* [TASK OBJECTIVE]: Each line below should be repeated exactly as written, with no pictures carried over.

* [DATA FOR ANALYSIS]:
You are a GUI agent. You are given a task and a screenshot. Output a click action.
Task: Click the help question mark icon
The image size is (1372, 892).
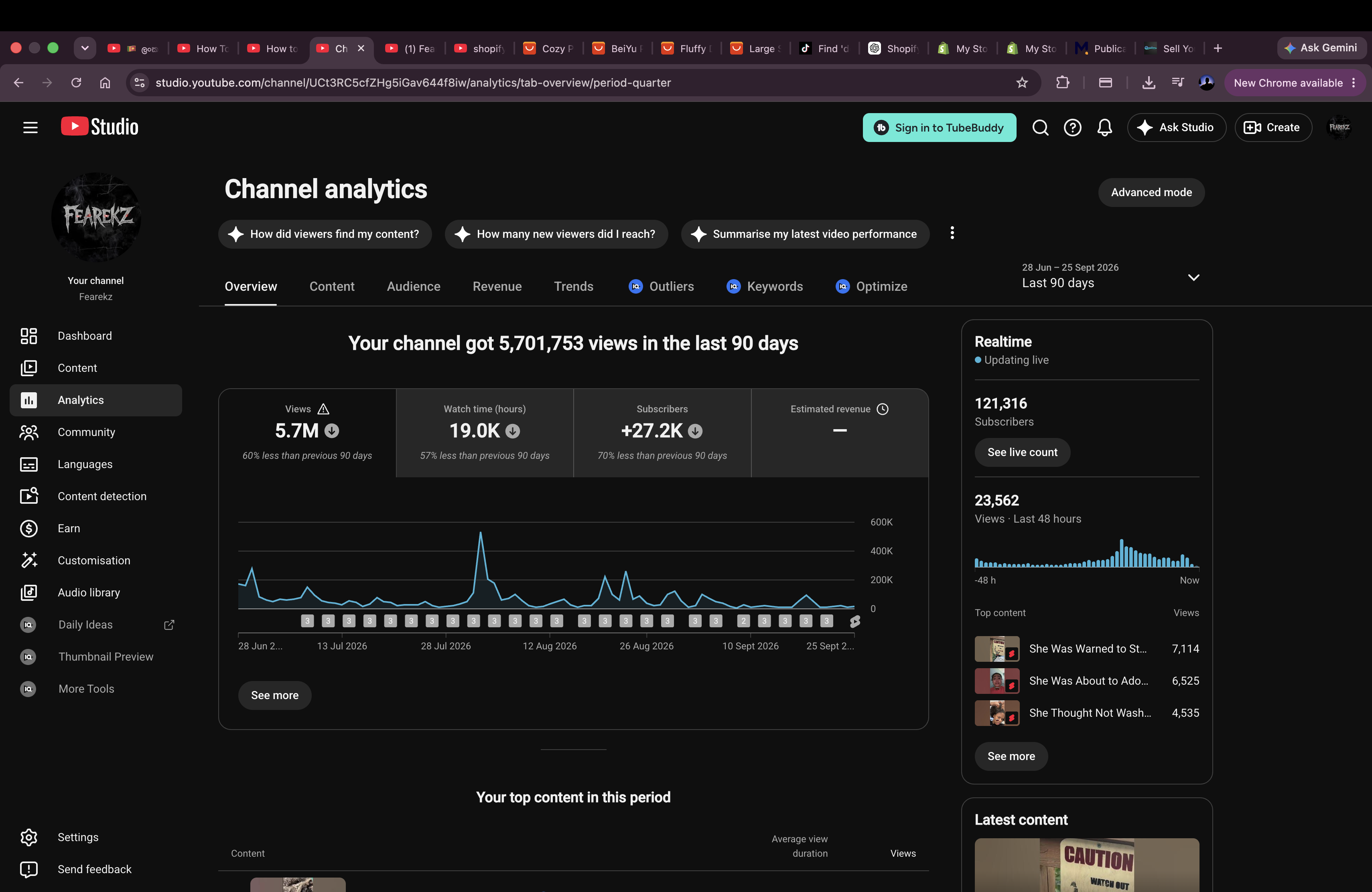(x=1072, y=128)
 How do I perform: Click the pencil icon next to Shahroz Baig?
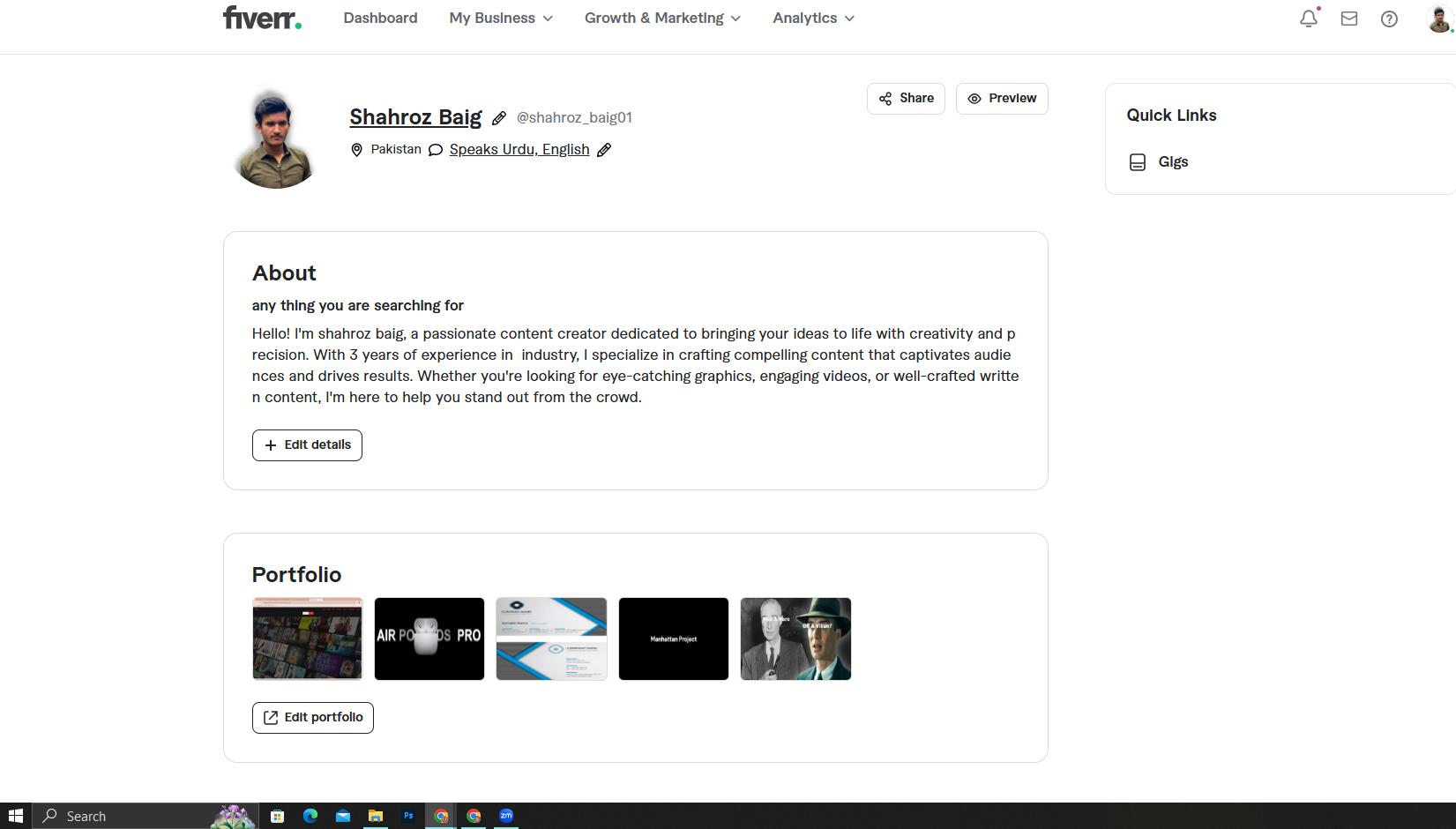point(499,118)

* [TASK ANSWER]:
You are a GUI agent. You are given a task and a screenshot. Output a click action.
Task: Click the help question mark icon
The image size is (1372, 892).
(x=1072, y=128)
 How do I perform: Click the pencil icon next to Shahroz Baig?
point(499,118)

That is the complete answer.